Il faut savoir que le donneur en mort cérébrale et le receveur sont totalement anonyme l’un pour l’autre. Il n’est tout d’abord pas possible de cibler le don: les personnes en attente de transplantation sont répertoriées sur une liste nationale gérée par Swisstransplant, la fondation nationale suisse pour le don et la transplantation d’organes, en fonction de leur état de santé, de la date de leur inscription sur la liste des personnes en attente, et de leurs données médicales. Le receveur ne pourra pas à savoir qui lui a fait don de son foie, de son rein ou encore de son cœur. «En revanche, les familles ont la possibilité de communiquer entre elles, si elles le souhaitent, par le biais de courriers anonymes que nous distribuons, souligne Eric Masson. Elles peuvent ainsi remercier l’entourage du donneur et celui-ci peut prendre des nouvelles du receveur».
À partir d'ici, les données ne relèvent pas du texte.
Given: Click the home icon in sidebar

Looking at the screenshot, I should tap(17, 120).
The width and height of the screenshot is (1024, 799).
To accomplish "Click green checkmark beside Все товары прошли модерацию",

Chaque personne est un donneur potentiel

«Aux yeux de la loi, rappelle Eric Masson, on peut donner ses organes à tout âge. C’est à votre mort, que les médecins évalueront la qualité de vos organes». En Suisse, le nombre de patients en attente de greffe allant croissant, les équipes médicales auront tendance à accorder une attention toute particulière aux donneurs afin de s’assurer de la qualité du greffon (partie des tissus que l'on destine à la greffe). «Nous avons ainsi un tout petit peu moins de greffon non-utilisé par rapport aux pays voisins», conclut le spécialiste.

Comment identifier le receveur?

«Avant de savoir qu’un patient  a besoin d’un organe, il est en général adressé par son médecin traitant, à un de nos spécialistes, explique Eric Masson, coordinateur de transplantation aux Hôpitaux universitaires de Genève (HUG). Nous disposons de peu de greffons, nous nous devons de les utiliser à bon escient».

Le receveur potentiel est hospitalisé pendant une semaine et bénéficie d’examens médicaux et psychiatrique complets. «Après cette semaine, tous les intervenants se réunissent lors d’un colloque multidisciplinaire et discutent de l’indication à la transplantation», continue le spécialiste. Un projet de  transplantation n’est bien sûr pas anodin, et les médecins doivent s’assurer que les risques encourus sont moindres par rapport aux bénéfices apportés.

La transplantation est indiquée lorsque le patient est dans un état de santé suffisamment grave pour lequel un traitement médicamenteux ne suffit plus, mais une maladie trop avancée pourrait contre-indiquer un tel projet. «Il arrive malheureusement que des patients inscrits en liste d’attente voient leur état de santé se dégrader au fil du temps, faute d’organes, et de ne plus pouvoir bénéficier d’une transplantation», souligne le coordinateur. «Psychologiquement ensuite, nous devons être sûrs que le patient fera preuve de compliance et de sérieux dans le suivi post-transplantation. Après une greffe, le patient devra prendre des médicaments de manière régulière, tous les jours de sa vie. Il devra également adopter une bonne hygiène de vie, et prendre certaines habitudes. Nous devons donc être certains qu’il pourra assumer tout cela».